Over the years I’ve come across a few things I think every VMware admin should know how to do. These are tasks that are important to know when building VMware environments or troubleshooting issues. It is sometimes surprising to see the number of admins that are lacking in some of these skills.
This is a somewhat hidden gem to many VMware admins, especially those that come from a Windows server background. ESXTOP is a performance statistics reporting tool much like the top version included with Linux-based distributions. The VMware version is focused on presenting a ton of virtualization-specific details.
The statistics are primarily focused on details around virtual machines, disks, datastores, network, CPU, and memory, which are all important resources and items with any VMware environment. Should you be experiencing a performance issue or just want to check up on things, I think that firing up ESXTOP should be one of the first things you do.
The image below shows the simple manner in which stats are provided for you. Once you understand the data that is being presented, you can use this powerful tool to find issues in a short amount of time.
This is another topic that seems pretty easy and I would assume that most VMware admins know about it. Within vCenter there are many alarms that can be set to alert you when thresholds are reached. This can be a life saver if you have no other monitoring tools or even as an early warning method before your normal toolset begins to warn people.
You could easily set up an alarm for datastore space. This is easy but a very important item, because if you run out of space you will likely have VMs crashing. The alarm can be set to warn you when the datastore reaches a certain percentage of capacity.
I cannot emphasize this item enough. Over the years I have seen many VMware clusters with improperly configured cluster settings. The importance of proper high availability and DRS settings is the difference of a smoothly running cluster and one that has trouble servicing all VMs. The other issue is that upon a hardware failure you might not be able to restart all of your virtual machines.
The ability to analyze your cluster resources against what your virtual machine requirements are is the key. You then need to select an HA protection method that will meet your requirements and understand how it will operate should one or more hosts fail. This is important because VMs may not be able to auto restart if the settings are not ideal.

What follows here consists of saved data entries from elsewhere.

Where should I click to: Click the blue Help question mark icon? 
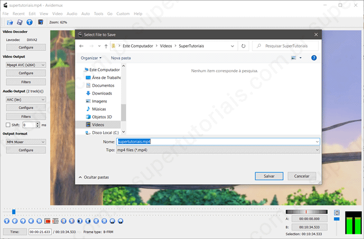click(314, 58)
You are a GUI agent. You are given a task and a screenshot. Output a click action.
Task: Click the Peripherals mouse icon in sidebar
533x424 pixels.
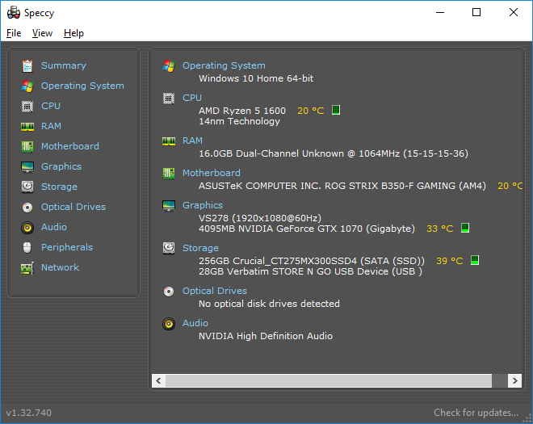coord(27,247)
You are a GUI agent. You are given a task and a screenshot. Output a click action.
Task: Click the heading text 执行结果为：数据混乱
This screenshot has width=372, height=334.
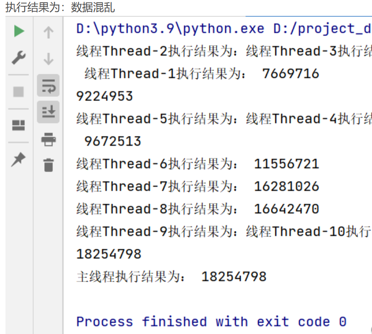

Its 2014 and I’m still seeing a lot of vSphere standard switches (VSS). Now, that not the end of the world, but when the vSphere Distributed Switch (VDS) has so much to offer, I hate to see people ignore it. If you are not purchasing Enterprise plus licensing, then the VDS is out of your reach, but I do see a lot of customers who own the licensing and who are still not taking advantage of it.
I would recommend that admins get up to speed on what the VDS has to offer and learn how to properly set it up. In the long run it can make setting up and supporting your clusters easier, and it offers many more options for advanced networking features for monitoring and troubleshooting issues.